:: What is being asked ::
List every line of the rows below that contains the string "column". Treat uppercase and lowercase as different.

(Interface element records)
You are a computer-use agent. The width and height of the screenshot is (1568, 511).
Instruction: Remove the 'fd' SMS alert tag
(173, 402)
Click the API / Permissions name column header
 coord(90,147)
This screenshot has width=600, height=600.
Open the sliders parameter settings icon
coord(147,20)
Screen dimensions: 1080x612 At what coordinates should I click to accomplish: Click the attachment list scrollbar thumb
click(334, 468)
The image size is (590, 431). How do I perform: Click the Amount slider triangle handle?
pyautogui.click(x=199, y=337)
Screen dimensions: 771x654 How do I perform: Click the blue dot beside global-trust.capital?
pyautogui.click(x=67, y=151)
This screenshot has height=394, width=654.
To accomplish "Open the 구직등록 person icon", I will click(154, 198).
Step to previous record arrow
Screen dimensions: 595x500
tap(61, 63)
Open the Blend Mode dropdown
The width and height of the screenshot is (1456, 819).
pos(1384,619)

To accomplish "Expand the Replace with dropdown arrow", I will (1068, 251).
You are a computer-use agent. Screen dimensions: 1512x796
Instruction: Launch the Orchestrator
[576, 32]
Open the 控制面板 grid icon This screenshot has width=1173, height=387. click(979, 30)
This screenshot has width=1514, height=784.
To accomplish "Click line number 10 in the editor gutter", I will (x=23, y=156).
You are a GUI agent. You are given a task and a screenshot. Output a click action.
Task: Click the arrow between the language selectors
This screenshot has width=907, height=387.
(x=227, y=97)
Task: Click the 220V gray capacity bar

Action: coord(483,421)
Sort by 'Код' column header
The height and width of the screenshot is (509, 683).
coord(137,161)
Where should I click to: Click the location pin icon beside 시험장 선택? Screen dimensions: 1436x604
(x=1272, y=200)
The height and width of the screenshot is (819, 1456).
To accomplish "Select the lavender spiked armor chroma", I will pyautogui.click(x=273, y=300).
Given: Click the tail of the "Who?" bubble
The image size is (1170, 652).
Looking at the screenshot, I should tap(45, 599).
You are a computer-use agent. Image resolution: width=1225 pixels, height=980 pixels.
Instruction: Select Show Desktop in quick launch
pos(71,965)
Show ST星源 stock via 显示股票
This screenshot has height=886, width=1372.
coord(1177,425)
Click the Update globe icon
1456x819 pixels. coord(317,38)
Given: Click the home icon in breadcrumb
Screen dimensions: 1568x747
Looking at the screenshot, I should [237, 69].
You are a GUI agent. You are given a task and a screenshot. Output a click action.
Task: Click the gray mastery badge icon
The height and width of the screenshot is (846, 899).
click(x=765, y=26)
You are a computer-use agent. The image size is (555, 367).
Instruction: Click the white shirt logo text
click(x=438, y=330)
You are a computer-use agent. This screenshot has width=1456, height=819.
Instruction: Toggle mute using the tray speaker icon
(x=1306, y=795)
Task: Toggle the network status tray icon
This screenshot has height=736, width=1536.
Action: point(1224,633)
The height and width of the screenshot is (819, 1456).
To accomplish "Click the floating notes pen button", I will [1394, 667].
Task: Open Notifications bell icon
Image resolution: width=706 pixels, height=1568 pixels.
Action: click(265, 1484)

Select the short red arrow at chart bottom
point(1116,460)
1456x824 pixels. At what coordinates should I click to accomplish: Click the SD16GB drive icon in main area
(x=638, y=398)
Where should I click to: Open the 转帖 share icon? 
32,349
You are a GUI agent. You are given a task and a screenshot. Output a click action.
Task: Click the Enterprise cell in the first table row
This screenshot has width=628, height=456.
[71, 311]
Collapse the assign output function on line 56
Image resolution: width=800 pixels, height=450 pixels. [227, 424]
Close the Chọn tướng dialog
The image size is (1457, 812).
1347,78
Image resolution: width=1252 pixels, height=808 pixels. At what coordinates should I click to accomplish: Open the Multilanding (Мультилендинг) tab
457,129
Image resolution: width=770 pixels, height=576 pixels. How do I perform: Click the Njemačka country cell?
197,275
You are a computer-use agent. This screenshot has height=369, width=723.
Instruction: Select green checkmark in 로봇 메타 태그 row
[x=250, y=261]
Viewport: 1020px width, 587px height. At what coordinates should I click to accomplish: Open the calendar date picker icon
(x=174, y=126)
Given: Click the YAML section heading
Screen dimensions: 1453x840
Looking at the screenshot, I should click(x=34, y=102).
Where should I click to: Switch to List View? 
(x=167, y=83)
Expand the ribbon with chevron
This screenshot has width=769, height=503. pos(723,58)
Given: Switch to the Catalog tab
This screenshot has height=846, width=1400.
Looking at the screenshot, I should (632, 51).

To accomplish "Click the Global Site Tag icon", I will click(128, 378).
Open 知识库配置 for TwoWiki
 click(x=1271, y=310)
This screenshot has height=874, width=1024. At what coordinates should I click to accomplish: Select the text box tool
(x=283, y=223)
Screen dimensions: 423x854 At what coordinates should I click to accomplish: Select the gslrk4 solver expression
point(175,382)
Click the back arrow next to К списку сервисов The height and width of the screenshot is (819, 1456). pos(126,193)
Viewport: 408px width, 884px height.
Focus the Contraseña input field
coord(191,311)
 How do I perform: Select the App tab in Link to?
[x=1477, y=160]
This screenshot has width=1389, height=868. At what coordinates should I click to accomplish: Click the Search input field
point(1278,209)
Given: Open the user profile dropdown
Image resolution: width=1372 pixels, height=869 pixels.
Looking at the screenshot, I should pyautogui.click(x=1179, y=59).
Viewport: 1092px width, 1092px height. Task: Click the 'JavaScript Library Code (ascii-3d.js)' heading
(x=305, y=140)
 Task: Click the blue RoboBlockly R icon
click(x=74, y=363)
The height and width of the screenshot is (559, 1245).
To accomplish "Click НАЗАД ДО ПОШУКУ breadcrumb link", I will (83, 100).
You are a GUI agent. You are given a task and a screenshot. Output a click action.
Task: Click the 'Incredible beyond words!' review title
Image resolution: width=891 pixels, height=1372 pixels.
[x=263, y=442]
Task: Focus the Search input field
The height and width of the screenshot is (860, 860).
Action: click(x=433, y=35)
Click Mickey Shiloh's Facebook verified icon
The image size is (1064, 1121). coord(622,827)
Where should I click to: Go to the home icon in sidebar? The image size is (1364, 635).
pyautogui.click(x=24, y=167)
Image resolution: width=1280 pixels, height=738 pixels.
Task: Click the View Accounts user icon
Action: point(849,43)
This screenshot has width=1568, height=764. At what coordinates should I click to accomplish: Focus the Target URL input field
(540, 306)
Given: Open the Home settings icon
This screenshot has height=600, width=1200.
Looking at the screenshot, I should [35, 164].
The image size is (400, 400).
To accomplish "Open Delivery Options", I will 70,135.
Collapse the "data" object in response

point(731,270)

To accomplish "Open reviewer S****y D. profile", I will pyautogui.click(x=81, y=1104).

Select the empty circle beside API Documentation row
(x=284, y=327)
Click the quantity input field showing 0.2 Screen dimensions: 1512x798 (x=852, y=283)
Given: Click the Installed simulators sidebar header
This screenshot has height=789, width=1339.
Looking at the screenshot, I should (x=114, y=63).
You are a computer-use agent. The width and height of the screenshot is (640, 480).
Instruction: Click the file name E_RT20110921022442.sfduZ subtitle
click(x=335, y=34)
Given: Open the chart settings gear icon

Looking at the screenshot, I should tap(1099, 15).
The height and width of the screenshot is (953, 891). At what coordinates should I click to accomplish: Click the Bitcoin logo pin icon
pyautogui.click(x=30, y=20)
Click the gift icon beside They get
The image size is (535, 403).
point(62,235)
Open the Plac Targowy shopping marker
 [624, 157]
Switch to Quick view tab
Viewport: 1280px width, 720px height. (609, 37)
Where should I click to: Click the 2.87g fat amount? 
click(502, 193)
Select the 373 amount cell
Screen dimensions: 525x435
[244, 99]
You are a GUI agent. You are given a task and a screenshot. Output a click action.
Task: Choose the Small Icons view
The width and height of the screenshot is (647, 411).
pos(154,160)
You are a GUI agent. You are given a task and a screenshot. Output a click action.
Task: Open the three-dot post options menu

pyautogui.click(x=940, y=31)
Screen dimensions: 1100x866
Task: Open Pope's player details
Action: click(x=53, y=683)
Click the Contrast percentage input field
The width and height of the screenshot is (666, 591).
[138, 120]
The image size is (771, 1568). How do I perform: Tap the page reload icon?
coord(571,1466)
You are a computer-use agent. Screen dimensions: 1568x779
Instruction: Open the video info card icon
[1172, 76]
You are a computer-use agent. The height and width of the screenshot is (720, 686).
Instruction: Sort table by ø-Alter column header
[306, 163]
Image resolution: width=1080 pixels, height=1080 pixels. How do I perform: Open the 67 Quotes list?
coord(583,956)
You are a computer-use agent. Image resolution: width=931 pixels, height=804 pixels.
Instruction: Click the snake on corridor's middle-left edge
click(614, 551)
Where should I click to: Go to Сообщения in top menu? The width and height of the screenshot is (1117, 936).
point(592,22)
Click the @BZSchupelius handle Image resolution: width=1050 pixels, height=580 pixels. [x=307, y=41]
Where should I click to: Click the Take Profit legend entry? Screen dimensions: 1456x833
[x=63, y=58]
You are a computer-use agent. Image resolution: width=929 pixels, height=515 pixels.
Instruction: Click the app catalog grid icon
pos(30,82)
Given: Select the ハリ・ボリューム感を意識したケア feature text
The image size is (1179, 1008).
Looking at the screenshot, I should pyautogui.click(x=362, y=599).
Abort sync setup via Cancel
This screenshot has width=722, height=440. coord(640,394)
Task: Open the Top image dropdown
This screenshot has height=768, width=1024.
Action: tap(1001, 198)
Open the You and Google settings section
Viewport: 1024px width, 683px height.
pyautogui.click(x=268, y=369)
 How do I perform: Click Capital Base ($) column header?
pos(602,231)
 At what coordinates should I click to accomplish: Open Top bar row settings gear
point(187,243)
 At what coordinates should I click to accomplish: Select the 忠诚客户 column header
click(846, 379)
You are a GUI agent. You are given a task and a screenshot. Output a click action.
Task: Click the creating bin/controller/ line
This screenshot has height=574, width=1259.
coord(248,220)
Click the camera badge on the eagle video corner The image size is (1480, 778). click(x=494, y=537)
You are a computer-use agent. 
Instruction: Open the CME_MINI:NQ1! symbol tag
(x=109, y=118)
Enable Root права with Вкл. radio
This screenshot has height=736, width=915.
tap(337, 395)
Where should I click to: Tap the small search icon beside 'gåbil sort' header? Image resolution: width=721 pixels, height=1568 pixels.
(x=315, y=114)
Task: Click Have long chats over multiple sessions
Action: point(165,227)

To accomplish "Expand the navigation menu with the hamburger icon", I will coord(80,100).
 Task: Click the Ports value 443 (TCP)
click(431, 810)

:: The response ::
Click the API / Permissions name column header
Sort by 'Код' column header
Instruction: Sort table by ø-Alter column header
 How do I perform: Click Capital Base ($) column header?
 At what coordinates should I click to accomplish: Select the 忠诚客户 column header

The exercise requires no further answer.